- WHAT YOU WILL DO -
a) From the passage on catastrophic cancellation, copy the text starting with "c = 1 - 2^-30" and going on through "loss of precision!".
b) Translate this sentence from the passage on catastrophic cancellation into Spanish: "The process of catastrophic cancellation can be shown through a simple example."

- SELECTED PASSAGE -

The process of catastrophic cancellation can be shown through a simple example. Take the value \(c = 1 - 2^{-30} \approx 0.9999999990686774\) and square it: \begin{align*} c^2 = \left(1 - 2^{-30}\right)^2 = 1 - 2 \cdot 2^{-30} + 2^{-60} \end{align*} A standard double (64-bit) floating point value has only 51 base-2 digits of precision, so the small factor of \(2^{-60}\) is truncated away and the result is rounded to \(1 - 2^{-29}\). Now subtracting the quantity from 1 gives the result that \(1 - c^2\) is \(2^{-29}\):

c = 1 - 2^-30
1 - c^2 == 2^-29

Mathematically, this seems perverse because we can easily see that the two factors of \(1\) cancel, so that \begin{align*} 1 - c^2 &= 1 - \left(1 - 2^{-30}\right)^2 \\ {} &= 2^{-29} - 2^{-60} \end{align*} which spans only 31 powers of two and is well within the 51 orders representable by a double float. The relative error between the value \(2^{-29}\) and \(2^{-29}+2^{-60}\) is roughly 4 million ulps, which is certainly a catastrophic loss of precision!

This problem of intermediate rounding has long been recognized in numerical computing, and many mathematical transformations have been developed (like using the factored form \((1-x)(1+x)\)) to maintain precision in calculations.

Thankfully for us, though, the operation \(1 - x^2\) is a specific form of the more general \(a \cdot b + c\), and that generic form is so crucial to a wide variety of algorithms that special “fused multiply-add” (FMA) functions have long been available that perform the computation at extended precision and only round the result once. Delaying the rounding of the squared term until after adding (or subtracting) in this case is exactly what is required to eliminate the common \(1\) in the expression and collapse the range of digits to a span which does fit within a standard double float.

Word and element location records
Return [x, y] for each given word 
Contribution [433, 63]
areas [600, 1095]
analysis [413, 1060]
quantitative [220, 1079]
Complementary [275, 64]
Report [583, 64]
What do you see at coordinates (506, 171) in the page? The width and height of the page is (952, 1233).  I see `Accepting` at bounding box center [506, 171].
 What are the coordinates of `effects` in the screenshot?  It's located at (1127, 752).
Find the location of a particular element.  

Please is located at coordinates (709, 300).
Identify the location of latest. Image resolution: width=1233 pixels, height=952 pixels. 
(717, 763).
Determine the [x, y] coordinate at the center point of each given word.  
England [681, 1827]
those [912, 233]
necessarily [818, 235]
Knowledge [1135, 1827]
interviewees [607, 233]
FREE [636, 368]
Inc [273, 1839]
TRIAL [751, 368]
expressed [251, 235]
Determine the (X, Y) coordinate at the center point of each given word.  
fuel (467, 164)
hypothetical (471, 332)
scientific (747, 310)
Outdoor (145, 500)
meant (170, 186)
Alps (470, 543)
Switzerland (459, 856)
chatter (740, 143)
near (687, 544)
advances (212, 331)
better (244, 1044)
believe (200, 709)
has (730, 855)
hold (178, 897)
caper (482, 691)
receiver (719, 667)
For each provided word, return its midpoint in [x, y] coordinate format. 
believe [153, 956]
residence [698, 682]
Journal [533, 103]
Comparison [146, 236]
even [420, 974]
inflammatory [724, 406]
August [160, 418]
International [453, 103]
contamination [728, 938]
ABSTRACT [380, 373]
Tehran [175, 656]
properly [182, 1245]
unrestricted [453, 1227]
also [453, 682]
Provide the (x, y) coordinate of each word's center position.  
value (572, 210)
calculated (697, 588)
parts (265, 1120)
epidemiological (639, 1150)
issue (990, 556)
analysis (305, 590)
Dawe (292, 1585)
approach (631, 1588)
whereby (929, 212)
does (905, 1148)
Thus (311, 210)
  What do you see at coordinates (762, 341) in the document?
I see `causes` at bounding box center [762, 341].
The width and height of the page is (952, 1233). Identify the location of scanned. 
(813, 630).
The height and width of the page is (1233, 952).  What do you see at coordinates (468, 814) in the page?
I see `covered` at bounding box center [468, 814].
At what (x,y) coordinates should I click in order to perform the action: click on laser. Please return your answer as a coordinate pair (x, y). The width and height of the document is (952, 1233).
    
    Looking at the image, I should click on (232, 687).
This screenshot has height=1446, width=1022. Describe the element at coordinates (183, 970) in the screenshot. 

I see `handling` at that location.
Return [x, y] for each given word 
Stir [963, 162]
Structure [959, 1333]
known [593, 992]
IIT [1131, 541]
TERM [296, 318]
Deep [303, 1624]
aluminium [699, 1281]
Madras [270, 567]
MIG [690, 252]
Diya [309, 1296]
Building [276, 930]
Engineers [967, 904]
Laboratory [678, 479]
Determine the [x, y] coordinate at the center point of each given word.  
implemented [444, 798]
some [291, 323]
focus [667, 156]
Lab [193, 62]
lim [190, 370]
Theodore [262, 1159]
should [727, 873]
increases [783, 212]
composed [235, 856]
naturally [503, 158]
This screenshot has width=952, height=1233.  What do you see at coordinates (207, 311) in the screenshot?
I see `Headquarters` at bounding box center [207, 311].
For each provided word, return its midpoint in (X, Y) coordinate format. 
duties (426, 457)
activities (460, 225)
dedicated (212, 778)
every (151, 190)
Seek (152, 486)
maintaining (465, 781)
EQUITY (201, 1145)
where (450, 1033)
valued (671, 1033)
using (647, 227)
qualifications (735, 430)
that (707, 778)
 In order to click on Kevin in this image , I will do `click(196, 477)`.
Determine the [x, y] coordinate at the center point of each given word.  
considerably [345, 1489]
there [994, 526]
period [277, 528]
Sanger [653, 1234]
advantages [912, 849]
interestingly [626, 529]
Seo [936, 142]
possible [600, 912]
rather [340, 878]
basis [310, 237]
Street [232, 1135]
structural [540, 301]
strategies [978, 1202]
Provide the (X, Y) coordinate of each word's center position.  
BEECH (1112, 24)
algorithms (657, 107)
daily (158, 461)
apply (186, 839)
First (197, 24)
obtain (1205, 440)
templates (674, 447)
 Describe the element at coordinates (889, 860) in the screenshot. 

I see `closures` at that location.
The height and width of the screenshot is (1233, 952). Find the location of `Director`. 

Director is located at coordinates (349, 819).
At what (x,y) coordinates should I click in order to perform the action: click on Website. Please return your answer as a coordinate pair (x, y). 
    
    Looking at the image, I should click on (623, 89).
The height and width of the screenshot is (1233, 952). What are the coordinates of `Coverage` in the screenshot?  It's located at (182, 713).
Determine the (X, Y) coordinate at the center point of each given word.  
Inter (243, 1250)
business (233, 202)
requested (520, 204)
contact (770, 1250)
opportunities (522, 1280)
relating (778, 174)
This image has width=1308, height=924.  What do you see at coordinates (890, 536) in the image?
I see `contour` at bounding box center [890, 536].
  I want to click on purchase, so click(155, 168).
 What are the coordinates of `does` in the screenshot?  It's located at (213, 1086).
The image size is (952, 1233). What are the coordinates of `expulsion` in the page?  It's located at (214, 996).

- SOLUTIONS BELOW -
a)
c = 1 - 2^-30
1 - c^2 == 2^-29

Mathematically, this seems perverse because we can easily see that the two factors of \(1\) cancel, so that \begin{align*} 1 - c^2 &= 1 - \left(1 - 2^{-30}\right)^2 \\ {} &= 2^{-29} - 2^{-60} \end{align*} which spans only 31 powers of two and is well within the 51 orders representable by a double float. The relative error between the value \(2^{-29}\) and \(2^{-29}+2^{-60}\) is roughly 4 million ulps, which is certainly a catastrophic loss of precision!

b) El proceso de cancelación catastrófica puede mostrarse mediante un ejemplo sencillo.